Manmohan Singh conveyed India's "very serious concerns regarding allegations about unethical means" used in securing the $750 million contract for AgustaWestland helicopters.
"I told him that we have sought an explanation from the company by Feb 22 to examine if the contractual provisions on unethical practices and the Integrity Pact have been violated. I have sought full assistance from the U.K. in this case. Prime Minister Cameron has assured me of the cooperation of his government in the investigations," the prime minister said.

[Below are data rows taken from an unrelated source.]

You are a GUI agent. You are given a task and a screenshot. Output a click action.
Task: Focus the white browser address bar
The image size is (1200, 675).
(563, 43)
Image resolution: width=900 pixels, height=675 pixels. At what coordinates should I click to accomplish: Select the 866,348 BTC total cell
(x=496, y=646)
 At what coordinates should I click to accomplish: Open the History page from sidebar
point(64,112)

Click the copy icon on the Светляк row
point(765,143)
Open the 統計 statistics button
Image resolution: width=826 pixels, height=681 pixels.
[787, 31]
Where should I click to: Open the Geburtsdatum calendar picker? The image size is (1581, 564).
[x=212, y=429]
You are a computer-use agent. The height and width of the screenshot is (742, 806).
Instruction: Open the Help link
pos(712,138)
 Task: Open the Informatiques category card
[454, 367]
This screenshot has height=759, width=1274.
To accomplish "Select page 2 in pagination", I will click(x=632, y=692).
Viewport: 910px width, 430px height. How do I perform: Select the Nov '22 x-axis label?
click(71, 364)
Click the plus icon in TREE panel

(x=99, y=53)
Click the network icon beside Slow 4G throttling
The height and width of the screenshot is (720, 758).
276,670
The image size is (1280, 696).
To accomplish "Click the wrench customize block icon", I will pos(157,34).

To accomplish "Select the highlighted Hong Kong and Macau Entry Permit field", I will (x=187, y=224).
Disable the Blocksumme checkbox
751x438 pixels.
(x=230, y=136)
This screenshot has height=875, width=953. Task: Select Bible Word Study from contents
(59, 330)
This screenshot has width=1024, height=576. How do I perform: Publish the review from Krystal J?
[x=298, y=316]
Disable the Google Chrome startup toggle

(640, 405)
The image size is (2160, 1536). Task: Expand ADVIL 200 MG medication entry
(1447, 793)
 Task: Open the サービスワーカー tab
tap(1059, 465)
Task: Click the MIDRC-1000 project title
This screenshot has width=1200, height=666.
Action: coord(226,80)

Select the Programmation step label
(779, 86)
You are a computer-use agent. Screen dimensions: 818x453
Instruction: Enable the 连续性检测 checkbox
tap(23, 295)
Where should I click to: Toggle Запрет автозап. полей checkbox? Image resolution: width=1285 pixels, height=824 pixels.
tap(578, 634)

The talks between the two leaders comes even as Defence Minister A.K. Antony said the government "has nothing to hide" in the chopper controversy and is prepared for a discussion in parliament. Antony has also refuted reports about his resignation.
"Our hands are very clean and we have nothing to worry. The government has nothing to hide. We will explain everything to parliament," Antony told reporters.
He denied any rift in the government on the scrapping of the chopper deal.
"There are no differences. The government is acting together," Antony said and added that the issue was being handled by the defence ministry.
A team of CBI and defence ministry officials left for Italy Monday to get more information on the alleged kickbacks in chopper deal that was first publicised in the Italian media.
The defence ministry had last week initiated action for cancellation of the chopper contract. It also issued a formal show-cause notice to AgustaWestland to explain within a week why the contract should not be cancelled.
The matter came to light after Italian agencies arrested Finmeccanica CEO Giuseppe Orsi for suspected corruption to seal the deal.